Le moteur immobilier Comintoo obtient gain de cause face à Explorimmo

Le moteur placé en liquidation judiciaire, n'a pas été coupable d'extraction sauvage de la base de données d'Explorimmo ni de parasitisme, estime la justice.

Comintoo gagne une battaille posthume contre les sites de petites annonces. Le moteur de recherche immobilier, placé en liquidation judiciaire mi-2010 a obtenu gain de cause le 1er février dernier devant le Tribunal de grande instance de Paris face au groupe Adenclassifieds. En avril 2009, le propriétaire d'Explorimmo.com avait attaqué Comintoo, l'accusant d'extraction de base de données et de parasitisme. Comintoo avait déjà été attaqué en 2008 par SeLoger pour les mêmes raisons (lire l'article Les moteurs d'annonces immobilières prêts à se battre face à SeLoger, du 03/04/2008).

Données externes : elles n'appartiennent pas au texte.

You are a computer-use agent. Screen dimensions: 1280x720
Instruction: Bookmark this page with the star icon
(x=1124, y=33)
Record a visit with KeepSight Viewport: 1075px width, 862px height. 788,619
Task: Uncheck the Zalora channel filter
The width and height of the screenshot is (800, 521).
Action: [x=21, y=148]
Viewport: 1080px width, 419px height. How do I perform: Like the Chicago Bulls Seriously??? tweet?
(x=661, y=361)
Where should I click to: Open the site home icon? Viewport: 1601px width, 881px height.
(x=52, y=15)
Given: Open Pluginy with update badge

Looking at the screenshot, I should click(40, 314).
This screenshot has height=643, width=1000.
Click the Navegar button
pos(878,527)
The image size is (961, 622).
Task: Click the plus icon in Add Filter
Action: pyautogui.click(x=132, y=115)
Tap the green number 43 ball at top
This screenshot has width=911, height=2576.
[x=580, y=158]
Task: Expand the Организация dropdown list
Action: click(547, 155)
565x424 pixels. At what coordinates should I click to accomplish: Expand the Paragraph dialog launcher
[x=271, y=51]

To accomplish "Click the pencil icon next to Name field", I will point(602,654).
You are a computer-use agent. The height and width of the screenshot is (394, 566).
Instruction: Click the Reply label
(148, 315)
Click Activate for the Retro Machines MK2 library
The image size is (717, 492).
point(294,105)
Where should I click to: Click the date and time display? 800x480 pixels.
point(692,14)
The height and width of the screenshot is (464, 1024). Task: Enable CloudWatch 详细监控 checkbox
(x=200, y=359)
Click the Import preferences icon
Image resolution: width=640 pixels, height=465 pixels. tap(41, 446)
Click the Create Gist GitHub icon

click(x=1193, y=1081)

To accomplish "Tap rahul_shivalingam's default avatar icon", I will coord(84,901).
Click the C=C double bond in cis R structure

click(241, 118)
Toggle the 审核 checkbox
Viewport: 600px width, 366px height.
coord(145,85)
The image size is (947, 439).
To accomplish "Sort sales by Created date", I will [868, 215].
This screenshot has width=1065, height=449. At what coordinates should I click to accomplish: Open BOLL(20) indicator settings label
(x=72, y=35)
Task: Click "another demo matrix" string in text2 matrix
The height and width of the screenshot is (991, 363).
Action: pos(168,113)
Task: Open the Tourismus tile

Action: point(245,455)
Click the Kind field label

Adenclassifieds reprochait à Comintoo de piller la base de données d'Explorimmo pour proposer son service de recherche d'annonces immobilières monétisé par de la publicité. Une accusation qui ne tient pas selon la décision du TGI de Paris : Comintoo n'a pas extrait la base de données du site de petites annonces mais a référencé ses pages et ses contenus par le biais de robots. 


Le TGI note également que loin de copier le travail d'Explorimmo, Comintoo a bien créé un "nouveau service" en facilitant la recherche de logements, sans pour autant se substituer à Explorimmo. La consultation de ce dernier restait en effet obligatoire pour accéder à toutes les informations concernant une annonce indexée par Comintoo. Le tribunal souligne ainsi le rôle d'apporteur de trafic de Comintoo pour Explorimmo, à l'opposé des accusations de parasitisme.  


Au travers de cette décision, le Tribunal de grande instance de Paris confirme qu'un moteur de recherche vertical ne se rend pas par sa seule activité coupable de parasitisme. Un point de vue déjà abordé au début des années 2000. En 2001, le Tribunal de grande instance de Paris avait condamné le moteur Keljob à la demande de l'éditeur Cadremploi pour contrefaçon. Ce jugement avait cependant été cassé en appel : la cour avait justement considéré qu'aucune annonce complète n'étant diffusée sur Keljob, la consultation de Cadremploi restait nécessaire, et que Keljob ne concurrençait donc pas directement Cadremploi.